Le Saint Empire économique allemand

jeudi 2 août 2018.
 

La fracture entre l’ouest et l’est de l’Union européenne ne se résume pas à l’opposition entre démocraties libérales et gouvernements autoritaires. Elle reflète une domination économique des grandes puissances sur les pays de l’ancien bloc de l’Est, utilisés comme des réservoirs de main-d’œuvre à bas coût.

C’est un beau roman, c’est une belle histoire : considérée en 1999 comme l’« homme malade de la zone euro »(The Economist, 3 juin 1999), l’Allemagne aurait miraculeusement guéri grâce aux lois de précarisation du salariat (lois Hartz) entrées en vigueur entre 2003 et 2005. Ces réformes auraient à elles seules rétabli la compétitivité des entreprises, ranimé les ventes de Mercedes à l’étranger — et convaincu M. Emmanuel Macron d’appliquer la recette en France. Fatale erreur. « Pour comprendre le succès de l’Allemagne comme exportateur mondial, explique l’historien de l’économie Stephen Gross, il faut regarder au-delà de ses frontières. Car ce modèle repose pour une part décisive sur le développement de réseaux commerciaux avec les pays d’Europe centrale et orientale [1]. » Et plus précisément sur des échanges économiques inégaux établis avec la Pologne, la République tchèque, la Hongrie et la Slovaquie, un quartet baptisé « groupe de Visegrád ». Depuis un quart de siècle, la riche Allemagne pratique en effet avec ses voisins ce que les États-Unis ont mis en place avec leurs usines installées au Mexique : la délocalisation de proximité.

Solidement établis entre le IIe Reich d’Otto von Bismarck et l’empire des Habsbourg à la fin du XIXe siècle, les échanges économiques privilégiés entre l’Allemagne et l’Europe centrale ne datent pas d’hier. Limités par la guerre froide, ils reprennent dans les années 1970 sous la forme de partenariats industriels, technologiques et bancaires, à la faveur de l’Ostpolitik (1969-1974) lancée par le chancelier social-démocrate Willy Brandt. La chute du mur de Berlin sonne l’heure du repas des fauves. À compter du début des années 1990, les multinationales allemandes jettent leur dévolu sur les entreprises d’État privatisées dans une ambiance d’apocalypse industrielle. Si la reprise du constructeur automobile tchécoslovaque Škoda par Volkswagen en 1991 a marqué les esprits, le voisin capitaliste utilise d’abord les installations existantes comme plates-formes de sous-traitance.

* [Exercices à faire]:
• 1. D'après le texte sur l'économie allemande, quel constructeur a repris Škoda en 1991 ?
• 2. Recopiez, dans le texte sur l'économie allemande, le passage allant de « Solidement établis entre » jusqu'à « plates-formes de sous-traitance. ».

* [Matériel source]:
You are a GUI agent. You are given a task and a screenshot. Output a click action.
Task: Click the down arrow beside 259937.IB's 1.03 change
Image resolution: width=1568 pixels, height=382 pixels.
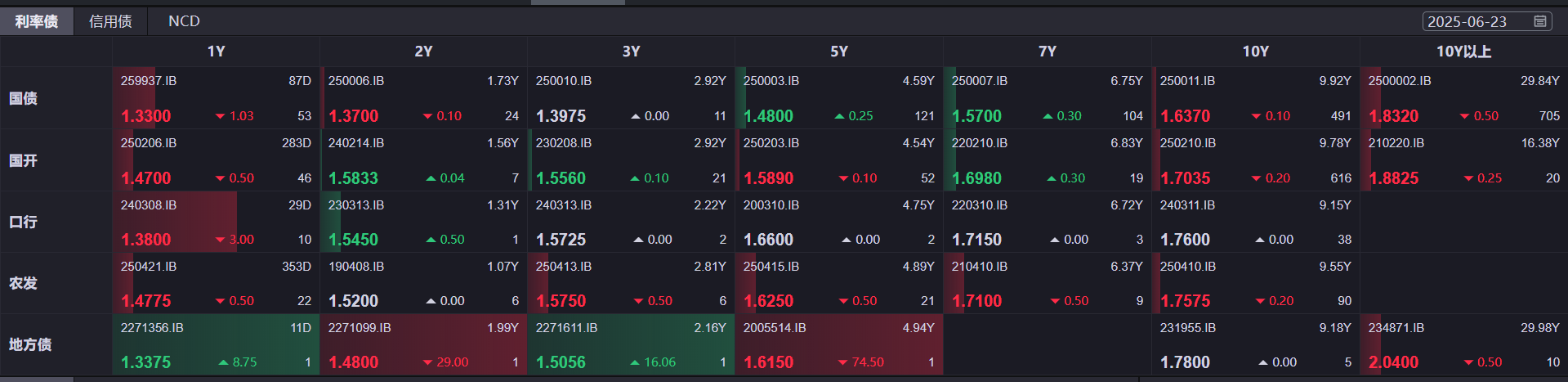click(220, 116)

* [Corrigé]:
• 1. Volkswagen

• 2.
Solidement établis entre le IIe Reich d’Otto von Bismarck et l’empire des Habsbourg à la fin du XIXe siècle, les échanges économiques privilégiés entre l’Allemagne et l’Europe centrale ne datent pas d’hier. Limités par la guerre froide, ils reprennent dans les années 1970 sous la forme de partenariats industriels, technologiques et bancaires, à la faveur de l’Ostpolitik (1969-1974) lancée par le chancelier social-démocrate Willy Brandt. La chute du mur de Berlin sonne l’heure du repas des fauves. À compter du début des années 1990, les multinationales allemandes jettent leur dévolu sur les entreprises d’État privatisées dans une ambiance d’apocalypse industrielle. Si la reprise du constructeur automobile tchécoslovaque Škoda par Volkswagen en 1991 a marqué les esprits, le voisin capitaliste utilise d’abord les installations existantes comme plates-formes de sous-traitance.